The prefrontal cortex is also related to the lexical-semantic system, often in an asymmetrical manner, with the left side more involved than the right. The left inferior prefrontal cortex (LIPFC) has been regarded as a “semantic working memory system” responsible for retrieving, maintaining, monitoring, and manipulating semantic representations stored elsewhere,[6] as evidenced by functional neuroimaging, transcranial magnetic stimulation, and lesion studies.[39-41] On functional imaging studies, the LIPFC is more active when subjects make semantic judgments regarding words than when they make non-semantic judgments for the same words,[39] and also when they make semantic judgments for line drawings.[42] The role of the LIPFC is crucial when the semantic tasks require cognitive control of semantic or lexical retrieval, particularly during selection among competing alternatives. A study suggests that the LIPFC does not support retrieval of semantic knowledge per se.[43] Rather, this retrieval is done entirely by the posterior neocortex based upon cues presented through bottom-up processes, and the specific role of the LIPFC would be to select those retrieved representations that are task-relevant from among competing, irrelevant representations.

Patients with left prefrontal lesions often have difficulty retrieving words in response to specific cues (e.g. words beginning with a specific letter or names of objects belonging to a specific semantic category), even when there is no aphasia.[44] In such cases, making a semantic error (for example, naming “animal” instead of the target word “dog”) might indicate difficulty in selecting the appropriate phonological response to answer a particular semantic question. In fact, activation of the LIPFC has been elicited by phonological tasks such as discrimination of visually and auditorily presented words[45] with the greatest activation more posteriorly near Broca’s area.[39] These and other studies[46] have also suggested a domain-specificity of the anterior LIPFC (BA 45/47) for controlled semantics and of the posterior LIPFC (BA 44/6) for controlled phonology. However, more recent studies[47,48] have argued against domain-specificity and for domain-preferentiality in LIPFC. Thus, it may be hypothesized that the LIPFC is activated to the extent that lexical and semantic information must be rehearsed, temporarily stored, and selected in working memory to perform a particular task.

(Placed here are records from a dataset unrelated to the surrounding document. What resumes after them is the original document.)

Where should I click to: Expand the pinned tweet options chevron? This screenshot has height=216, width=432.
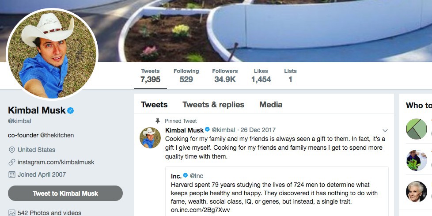tap(385, 130)
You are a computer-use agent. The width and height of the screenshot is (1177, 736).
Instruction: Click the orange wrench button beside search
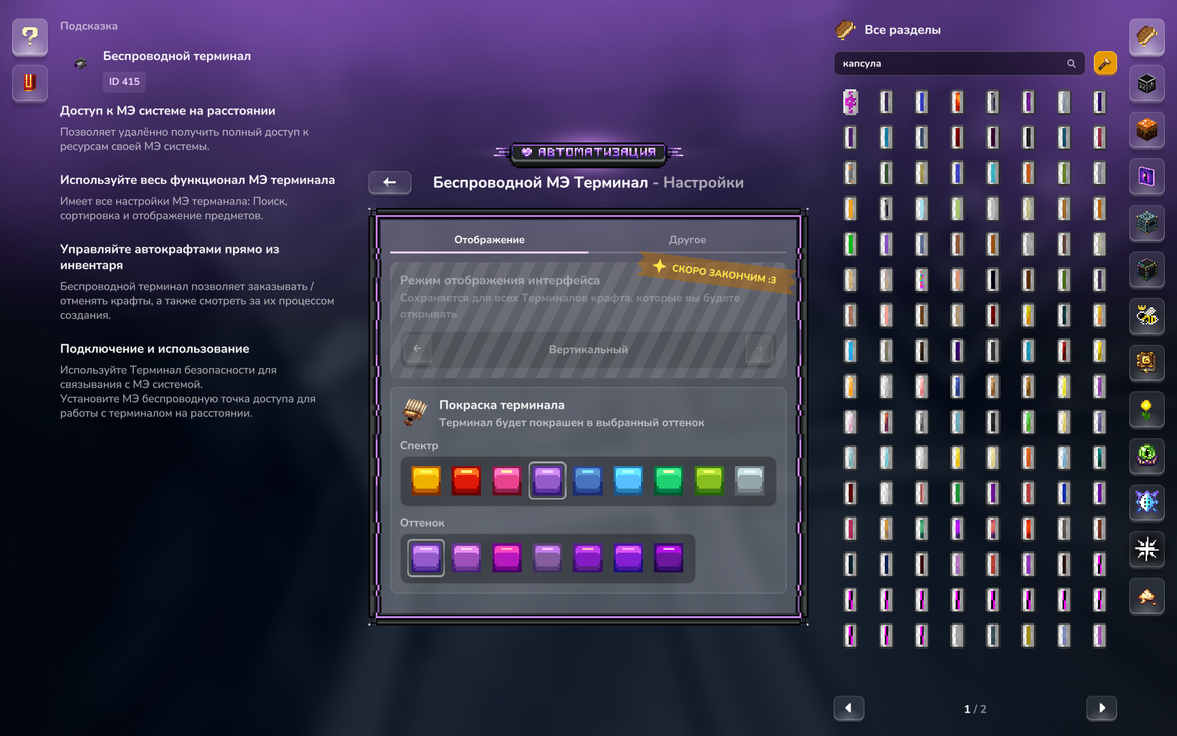click(1105, 63)
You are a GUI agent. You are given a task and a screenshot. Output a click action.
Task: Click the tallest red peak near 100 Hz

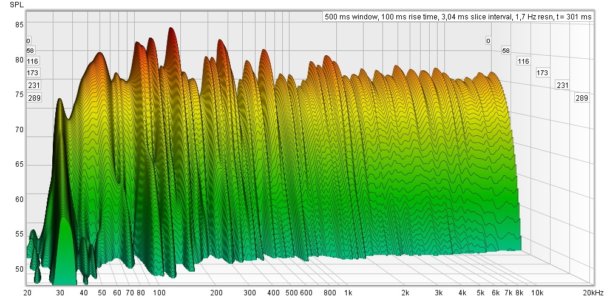point(171,32)
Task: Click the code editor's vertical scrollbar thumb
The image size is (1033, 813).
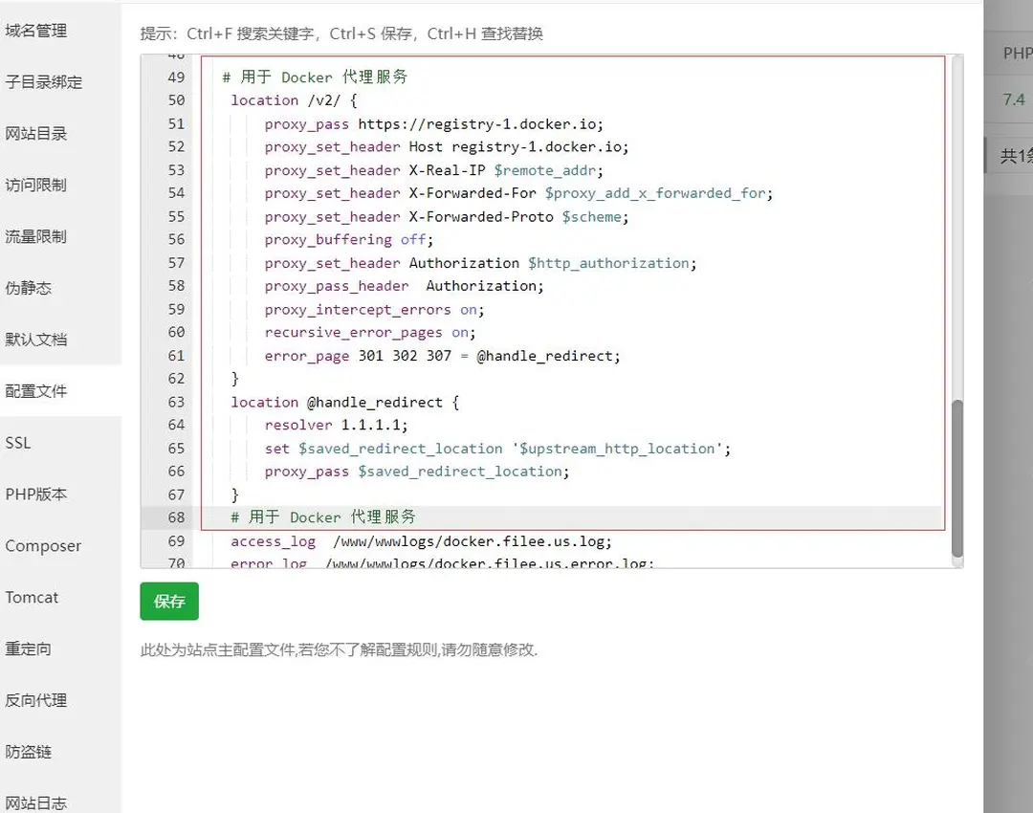Action: click(x=956, y=478)
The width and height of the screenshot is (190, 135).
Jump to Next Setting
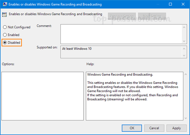click(152, 16)
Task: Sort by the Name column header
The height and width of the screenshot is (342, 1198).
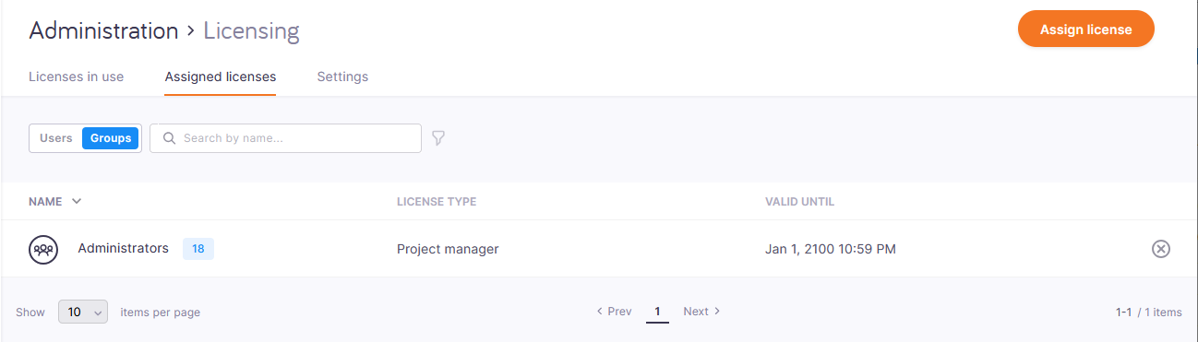Action: tap(46, 201)
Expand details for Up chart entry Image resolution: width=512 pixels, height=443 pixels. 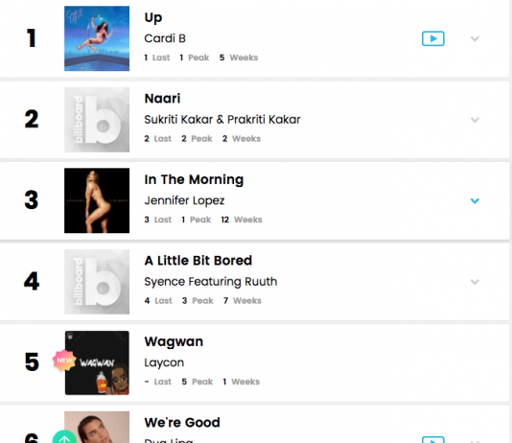475,39
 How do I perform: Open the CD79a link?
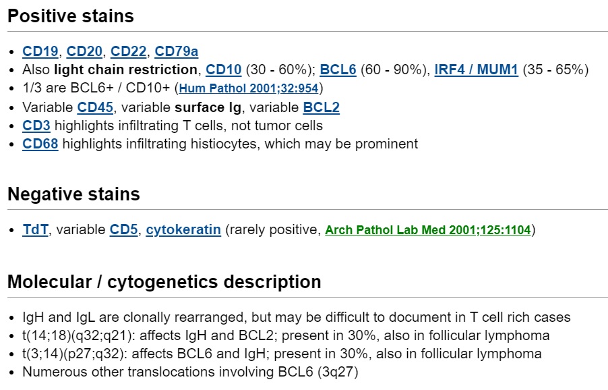(177, 51)

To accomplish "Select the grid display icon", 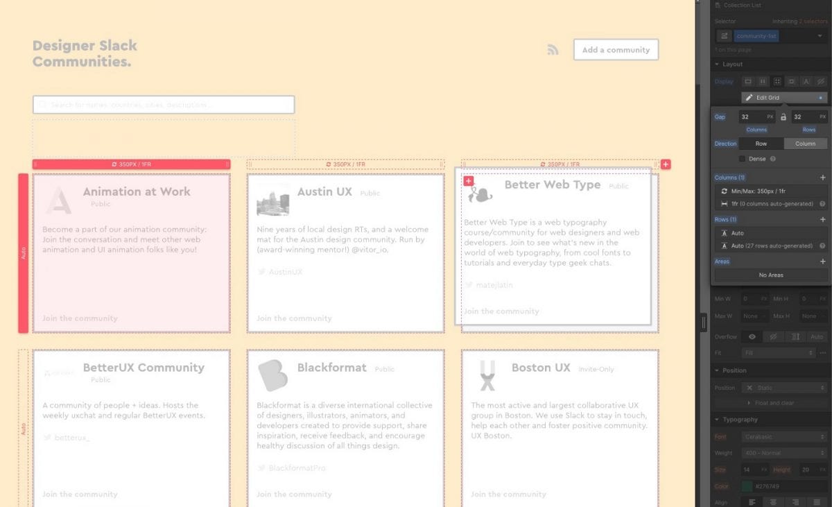I will coord(777,81).
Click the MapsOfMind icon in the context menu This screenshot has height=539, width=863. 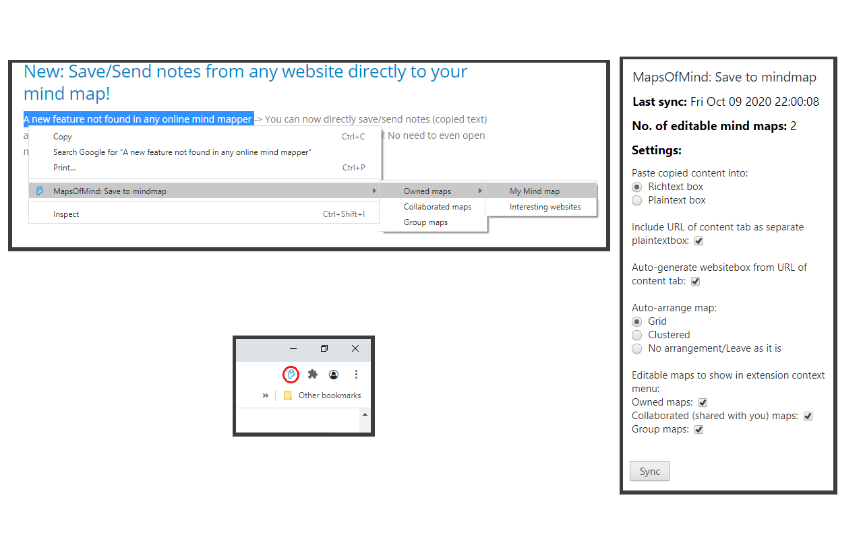(39, 191)
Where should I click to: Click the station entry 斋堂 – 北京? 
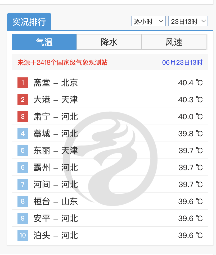(55, 83)
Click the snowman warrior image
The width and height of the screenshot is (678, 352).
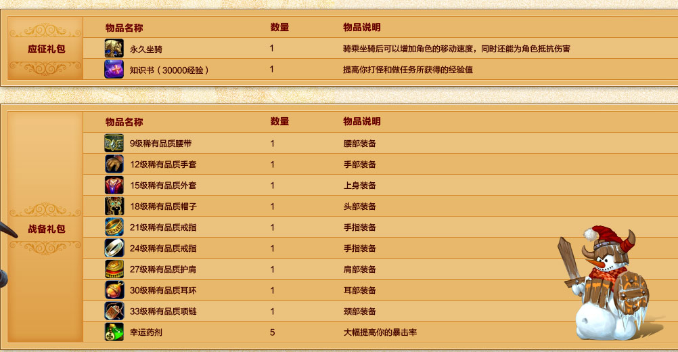pos(604,283)
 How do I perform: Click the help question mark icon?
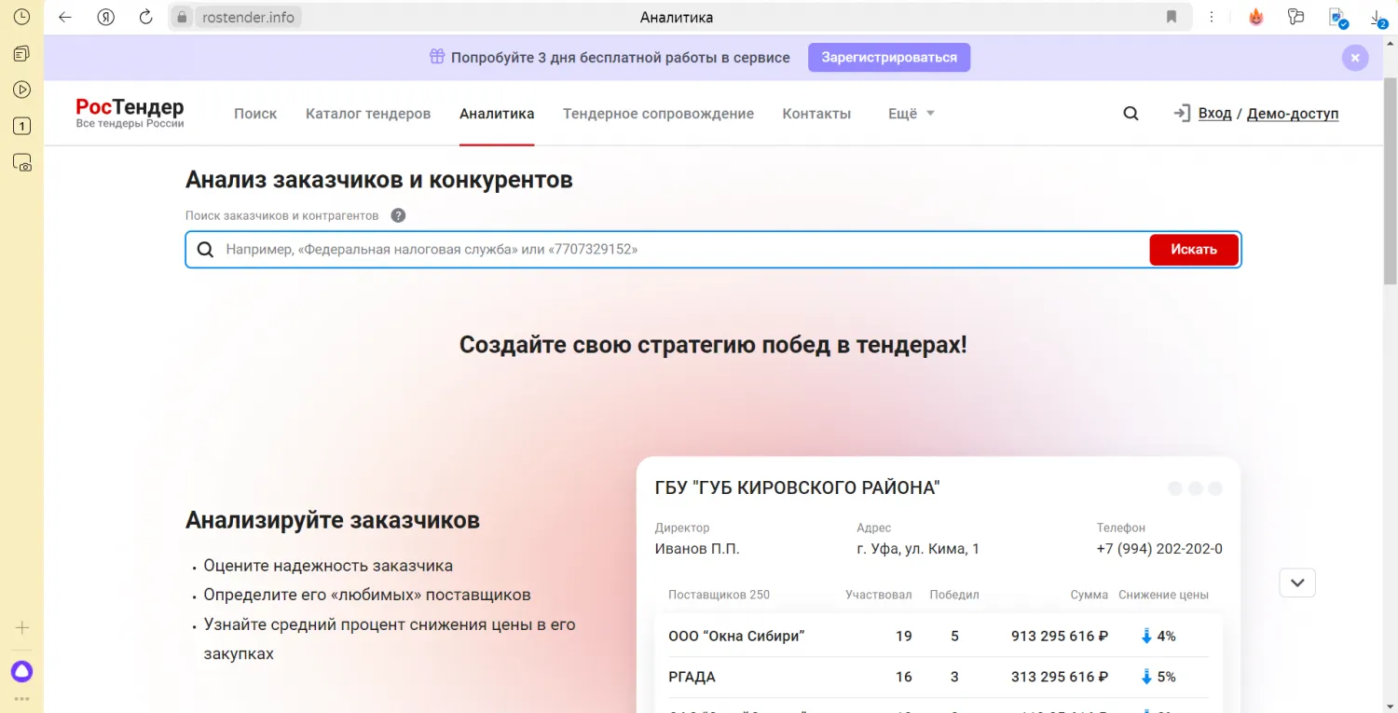coord(398,215)
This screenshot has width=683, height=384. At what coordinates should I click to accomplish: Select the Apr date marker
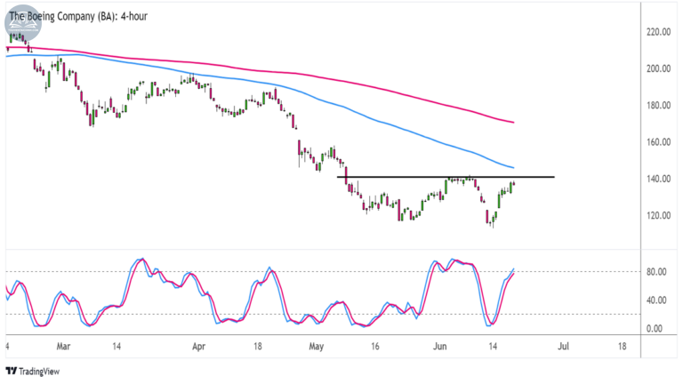(198, 347)
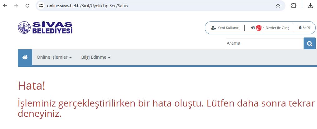Screen dimensions: 317x129
Task: Reload the current page
Action: coord(27,6)
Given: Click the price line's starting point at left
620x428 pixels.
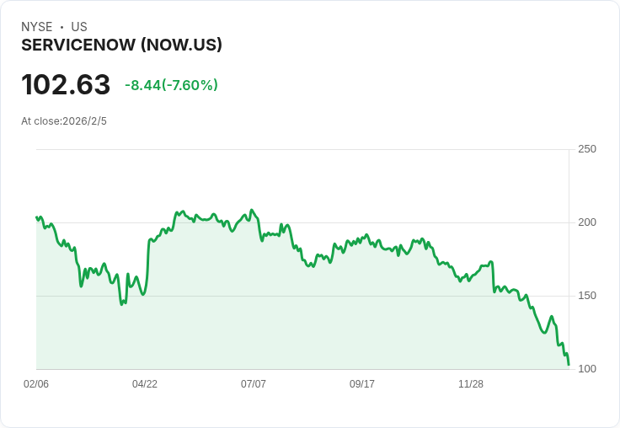Looking at the screenshot, I should [37, 217].
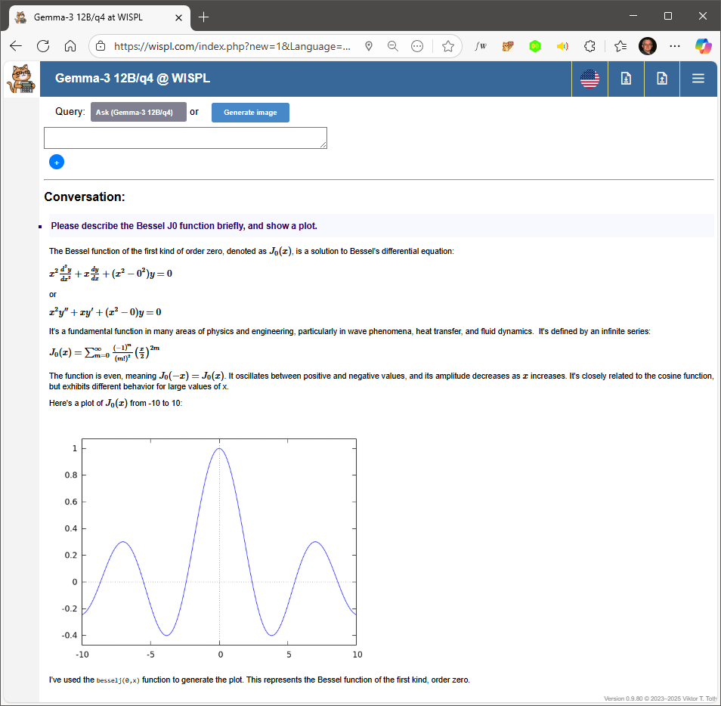The image size is (721, 706).
Task: Click the download conversation icon
Action: 626,79
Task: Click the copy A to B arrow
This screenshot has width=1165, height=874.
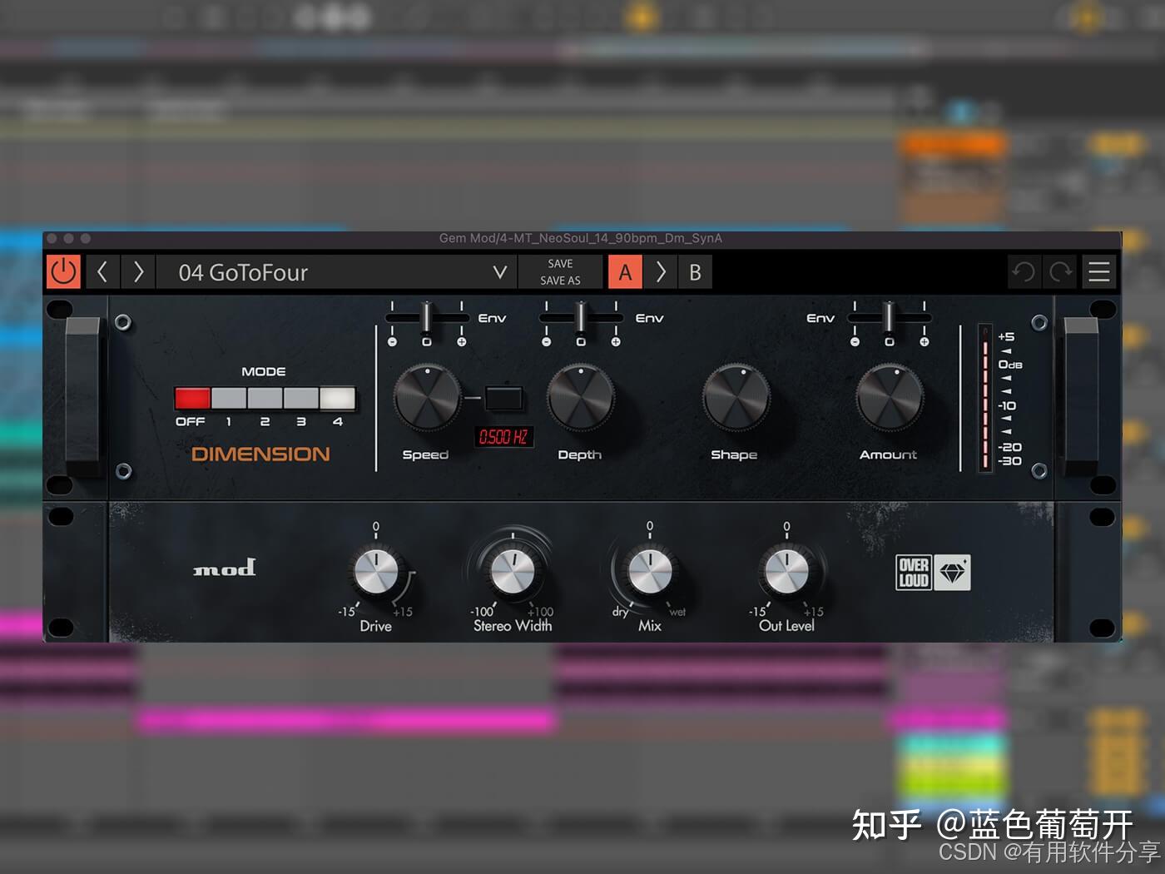Action: point(661,271)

Our study has some limitations including the relatively small sample size and the fact that the BNT is not well balanced in terms of psycholinguistic variables. Despite this factor, the BNT is one of the most widely used naming tests in clinical practice, and it continues to be a well-accepted measure of naming impairment in brain-damaged patients. Notwithstanding the limitations of this study, we found evidence that several brain areas are related to the process of higher-order semantic generalization, particularly the thalamus, medial temporal lobe, prefrontal cortex (left more than right), and bilateral anterior temporal lobes (predominantly STG and ITG).